▶ **YOUR TASK**: Copy each line below that has "beskjed".

[Stored data]

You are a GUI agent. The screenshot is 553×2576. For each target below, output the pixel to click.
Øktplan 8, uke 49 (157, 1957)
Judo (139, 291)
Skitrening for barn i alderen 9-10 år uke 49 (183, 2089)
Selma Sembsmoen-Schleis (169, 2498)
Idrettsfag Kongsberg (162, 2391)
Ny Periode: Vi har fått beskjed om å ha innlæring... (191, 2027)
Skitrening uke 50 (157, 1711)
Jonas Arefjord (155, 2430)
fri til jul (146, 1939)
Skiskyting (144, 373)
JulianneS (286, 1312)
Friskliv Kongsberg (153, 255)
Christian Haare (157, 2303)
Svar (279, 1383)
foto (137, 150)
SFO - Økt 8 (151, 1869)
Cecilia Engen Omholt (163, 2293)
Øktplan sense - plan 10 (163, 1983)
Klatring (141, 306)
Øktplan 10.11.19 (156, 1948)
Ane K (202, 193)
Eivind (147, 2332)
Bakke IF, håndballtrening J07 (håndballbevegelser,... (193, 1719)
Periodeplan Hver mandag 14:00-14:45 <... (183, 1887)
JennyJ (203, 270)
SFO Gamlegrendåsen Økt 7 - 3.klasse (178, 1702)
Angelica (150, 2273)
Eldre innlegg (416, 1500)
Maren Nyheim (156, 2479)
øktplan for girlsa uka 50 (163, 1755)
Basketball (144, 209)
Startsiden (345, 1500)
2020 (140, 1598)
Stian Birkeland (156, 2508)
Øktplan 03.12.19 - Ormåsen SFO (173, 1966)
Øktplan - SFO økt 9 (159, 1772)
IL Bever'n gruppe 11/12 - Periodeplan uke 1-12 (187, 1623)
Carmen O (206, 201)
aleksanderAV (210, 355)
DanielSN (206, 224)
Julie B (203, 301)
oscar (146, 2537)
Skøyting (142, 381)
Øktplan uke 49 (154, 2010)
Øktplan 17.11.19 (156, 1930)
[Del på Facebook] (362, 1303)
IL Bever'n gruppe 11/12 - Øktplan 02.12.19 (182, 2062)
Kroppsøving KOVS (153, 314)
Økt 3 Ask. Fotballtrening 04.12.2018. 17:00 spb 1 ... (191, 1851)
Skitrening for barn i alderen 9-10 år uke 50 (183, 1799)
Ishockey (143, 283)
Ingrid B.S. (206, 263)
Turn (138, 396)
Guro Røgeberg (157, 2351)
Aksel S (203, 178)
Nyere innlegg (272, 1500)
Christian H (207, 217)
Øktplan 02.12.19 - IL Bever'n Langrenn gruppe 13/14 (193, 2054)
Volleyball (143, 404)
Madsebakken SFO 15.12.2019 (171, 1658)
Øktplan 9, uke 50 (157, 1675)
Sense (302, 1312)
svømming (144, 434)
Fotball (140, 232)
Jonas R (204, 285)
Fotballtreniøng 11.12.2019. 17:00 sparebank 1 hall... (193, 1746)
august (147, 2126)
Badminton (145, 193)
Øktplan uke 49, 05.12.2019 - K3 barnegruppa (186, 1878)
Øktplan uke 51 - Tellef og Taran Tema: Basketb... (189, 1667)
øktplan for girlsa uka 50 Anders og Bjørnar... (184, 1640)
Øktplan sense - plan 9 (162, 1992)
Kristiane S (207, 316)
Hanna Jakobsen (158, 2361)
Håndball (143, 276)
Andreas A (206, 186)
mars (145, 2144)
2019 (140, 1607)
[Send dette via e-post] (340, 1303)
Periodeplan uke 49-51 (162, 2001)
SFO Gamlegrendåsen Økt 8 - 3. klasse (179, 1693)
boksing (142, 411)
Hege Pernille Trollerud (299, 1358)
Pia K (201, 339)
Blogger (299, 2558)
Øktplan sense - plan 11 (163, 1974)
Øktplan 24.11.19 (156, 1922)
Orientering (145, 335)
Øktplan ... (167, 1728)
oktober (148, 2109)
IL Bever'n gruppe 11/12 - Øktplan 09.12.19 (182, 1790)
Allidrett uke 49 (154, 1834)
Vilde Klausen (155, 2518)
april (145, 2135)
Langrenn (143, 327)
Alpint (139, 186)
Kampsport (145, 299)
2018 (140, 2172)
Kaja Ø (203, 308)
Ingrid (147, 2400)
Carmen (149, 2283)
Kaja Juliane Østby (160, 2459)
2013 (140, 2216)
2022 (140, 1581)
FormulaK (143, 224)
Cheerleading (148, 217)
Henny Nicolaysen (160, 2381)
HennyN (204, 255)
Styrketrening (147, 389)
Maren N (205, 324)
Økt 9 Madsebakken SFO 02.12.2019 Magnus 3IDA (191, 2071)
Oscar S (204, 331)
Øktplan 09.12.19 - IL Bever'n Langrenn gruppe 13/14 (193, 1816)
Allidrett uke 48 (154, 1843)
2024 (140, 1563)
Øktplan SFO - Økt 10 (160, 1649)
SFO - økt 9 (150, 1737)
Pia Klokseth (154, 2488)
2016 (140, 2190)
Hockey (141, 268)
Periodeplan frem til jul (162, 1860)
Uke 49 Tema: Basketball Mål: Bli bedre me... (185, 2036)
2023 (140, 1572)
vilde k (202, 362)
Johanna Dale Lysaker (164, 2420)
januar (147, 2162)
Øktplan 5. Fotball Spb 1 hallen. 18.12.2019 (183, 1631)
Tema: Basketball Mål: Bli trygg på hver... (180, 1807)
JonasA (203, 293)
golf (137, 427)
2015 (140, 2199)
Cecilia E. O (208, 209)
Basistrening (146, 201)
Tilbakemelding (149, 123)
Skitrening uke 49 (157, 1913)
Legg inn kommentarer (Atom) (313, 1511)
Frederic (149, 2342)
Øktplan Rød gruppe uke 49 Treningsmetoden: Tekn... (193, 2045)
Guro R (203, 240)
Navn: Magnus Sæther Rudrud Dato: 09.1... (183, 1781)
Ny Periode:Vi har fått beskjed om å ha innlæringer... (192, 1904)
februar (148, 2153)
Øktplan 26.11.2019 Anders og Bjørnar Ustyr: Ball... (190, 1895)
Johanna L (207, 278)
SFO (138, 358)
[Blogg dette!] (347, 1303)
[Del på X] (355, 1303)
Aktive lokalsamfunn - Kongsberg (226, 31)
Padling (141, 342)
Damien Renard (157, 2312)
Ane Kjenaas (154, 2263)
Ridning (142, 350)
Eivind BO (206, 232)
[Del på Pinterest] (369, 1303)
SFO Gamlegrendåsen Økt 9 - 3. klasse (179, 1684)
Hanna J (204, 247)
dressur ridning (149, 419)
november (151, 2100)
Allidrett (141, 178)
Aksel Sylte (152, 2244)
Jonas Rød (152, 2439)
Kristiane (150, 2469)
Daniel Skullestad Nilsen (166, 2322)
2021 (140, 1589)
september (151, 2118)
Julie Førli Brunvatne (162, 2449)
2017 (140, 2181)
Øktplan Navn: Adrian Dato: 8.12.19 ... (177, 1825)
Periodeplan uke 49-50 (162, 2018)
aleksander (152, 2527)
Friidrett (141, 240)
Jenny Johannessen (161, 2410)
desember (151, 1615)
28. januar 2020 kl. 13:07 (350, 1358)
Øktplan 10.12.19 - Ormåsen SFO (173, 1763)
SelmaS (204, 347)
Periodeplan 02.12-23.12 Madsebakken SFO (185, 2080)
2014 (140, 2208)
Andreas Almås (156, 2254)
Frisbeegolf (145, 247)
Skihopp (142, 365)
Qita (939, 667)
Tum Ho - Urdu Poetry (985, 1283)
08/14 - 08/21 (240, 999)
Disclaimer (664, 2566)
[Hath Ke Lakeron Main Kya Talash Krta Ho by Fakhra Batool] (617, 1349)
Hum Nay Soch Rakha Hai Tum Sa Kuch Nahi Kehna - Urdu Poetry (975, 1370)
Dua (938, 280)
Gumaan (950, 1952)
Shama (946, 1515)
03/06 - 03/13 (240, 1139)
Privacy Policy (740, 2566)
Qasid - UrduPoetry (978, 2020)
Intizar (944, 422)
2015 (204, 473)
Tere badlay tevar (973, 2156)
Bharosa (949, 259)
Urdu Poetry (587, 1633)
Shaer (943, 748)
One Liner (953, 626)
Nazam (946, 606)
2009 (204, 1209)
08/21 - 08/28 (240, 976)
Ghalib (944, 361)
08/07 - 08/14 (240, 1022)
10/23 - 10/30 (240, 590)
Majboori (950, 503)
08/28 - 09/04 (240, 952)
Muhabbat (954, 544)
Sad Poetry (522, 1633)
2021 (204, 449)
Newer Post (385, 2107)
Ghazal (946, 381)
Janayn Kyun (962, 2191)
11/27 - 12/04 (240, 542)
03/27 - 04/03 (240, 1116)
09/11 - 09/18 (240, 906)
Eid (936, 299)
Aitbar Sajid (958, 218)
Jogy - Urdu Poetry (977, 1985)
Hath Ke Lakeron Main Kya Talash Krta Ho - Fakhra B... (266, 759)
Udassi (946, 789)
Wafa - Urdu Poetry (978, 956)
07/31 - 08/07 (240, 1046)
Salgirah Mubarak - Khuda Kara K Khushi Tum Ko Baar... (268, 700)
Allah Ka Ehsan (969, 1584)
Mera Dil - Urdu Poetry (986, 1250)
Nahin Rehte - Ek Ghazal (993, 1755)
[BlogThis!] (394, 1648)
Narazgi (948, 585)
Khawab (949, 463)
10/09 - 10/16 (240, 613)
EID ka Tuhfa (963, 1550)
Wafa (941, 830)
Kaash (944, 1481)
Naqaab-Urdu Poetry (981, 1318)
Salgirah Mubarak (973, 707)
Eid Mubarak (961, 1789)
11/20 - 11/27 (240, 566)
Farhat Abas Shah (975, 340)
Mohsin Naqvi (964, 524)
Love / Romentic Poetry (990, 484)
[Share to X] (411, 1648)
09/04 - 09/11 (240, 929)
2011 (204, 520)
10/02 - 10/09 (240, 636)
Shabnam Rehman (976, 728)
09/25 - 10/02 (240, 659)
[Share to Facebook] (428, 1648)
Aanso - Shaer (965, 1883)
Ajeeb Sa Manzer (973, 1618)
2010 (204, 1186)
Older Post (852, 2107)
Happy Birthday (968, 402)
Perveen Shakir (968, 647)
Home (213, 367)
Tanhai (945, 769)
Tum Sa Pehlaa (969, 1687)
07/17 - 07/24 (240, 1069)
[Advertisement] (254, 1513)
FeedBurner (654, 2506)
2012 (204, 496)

▶ **TASK OUTPUT**:
Ny Periode: Vi har fått beskjed om å ha innlæring... (191, 2027)
Ny Periode:Vi har fått beskjed om å ha innlæringer... (192, 1904)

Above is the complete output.